Some differences between Bohm and Exner are founded on deep theoretical differences, while others are only surface phenomena which one can easily get around. It can be useful to classify the differences in the following way, going from the trivial and innocent to the more serious ones:

1. Purely terminological differences. If you know Bohm you must be careful when reading Exner, and vice versa, so that you do not misunderstand because of some trivial equivocation (perhaps even as trivial as “M” standing for Mensch in Bohm but for Movement with Exner, but less trivial when it comes to the definitions of F+ and F+%).

2. Seeming contradictions between the two methodologies, for example, when a basic scoring category in Exner’s system is a “special phenomenon” in Bohm — like the C' category. Then the phenomenon is protocolled in quite different ways, but the very same information is still at hand in both systems.

3. Operationalisations and precise definitions of terms and procedures in Exner’s system, which are in themselves compatible with Bohm’s system but are exact and detailed on points where Bohm is a little more vague. To this category belong, for example, some of Exner’s detailed advises on the testing procedure, such as how to sit, and so on.

4. Other additions by Exner (or his predecessors) to Rorschach’s original method, which cannot be found in Bohm but can be integrated with Bohm’s system. Certain novel scores, e.g. the b responses and the Z score, belong here.

5. Features in Bohm’s system which are not to be found in Exner, but which can easily be integrated with Exner’s system. (This is the reverse of the previous category.) These features are not so few — for example, most of Bohm’s (over 70) special scores can be added to Exner’s system without any incompatibility.

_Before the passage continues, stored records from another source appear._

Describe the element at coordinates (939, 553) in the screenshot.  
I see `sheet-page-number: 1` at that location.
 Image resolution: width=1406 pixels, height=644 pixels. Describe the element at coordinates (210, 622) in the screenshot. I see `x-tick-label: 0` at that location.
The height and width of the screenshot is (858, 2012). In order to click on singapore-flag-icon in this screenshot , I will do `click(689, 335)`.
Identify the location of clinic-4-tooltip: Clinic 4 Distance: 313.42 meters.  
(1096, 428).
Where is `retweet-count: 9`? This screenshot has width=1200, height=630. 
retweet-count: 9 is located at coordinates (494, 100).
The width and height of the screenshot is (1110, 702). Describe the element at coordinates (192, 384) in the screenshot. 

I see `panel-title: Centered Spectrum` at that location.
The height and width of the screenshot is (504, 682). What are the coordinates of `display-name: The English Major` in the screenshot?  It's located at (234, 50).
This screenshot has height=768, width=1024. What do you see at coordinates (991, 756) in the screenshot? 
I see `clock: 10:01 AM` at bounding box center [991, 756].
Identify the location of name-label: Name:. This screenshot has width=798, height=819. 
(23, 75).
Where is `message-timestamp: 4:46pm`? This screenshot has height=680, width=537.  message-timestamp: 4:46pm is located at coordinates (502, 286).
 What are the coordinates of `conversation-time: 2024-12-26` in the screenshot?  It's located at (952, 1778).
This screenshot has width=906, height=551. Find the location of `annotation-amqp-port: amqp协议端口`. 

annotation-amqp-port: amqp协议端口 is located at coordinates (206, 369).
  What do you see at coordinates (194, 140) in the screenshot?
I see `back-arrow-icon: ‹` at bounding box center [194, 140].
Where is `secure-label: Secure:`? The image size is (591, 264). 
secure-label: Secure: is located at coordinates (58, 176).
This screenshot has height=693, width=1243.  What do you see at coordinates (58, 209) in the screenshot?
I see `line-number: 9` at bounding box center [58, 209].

The same holds for certain important aspects of Bohm's administration procedure such as noting the latency and reaction times.

6. Real contradictions — for example, conflicting rules for scoring movement, and (even worse) incompatible administration routines.

The last-mentioned kind of differences of course constitutes the main source of problems when one tries to integrate Bohm’s and Exner’s system, and I am certain that it will take quite some time to resolve the contradictions... But in the meantime, a lot of work can be done with the easier task of integrating the systems with respect to 1-5, where there are no real incompatibilities.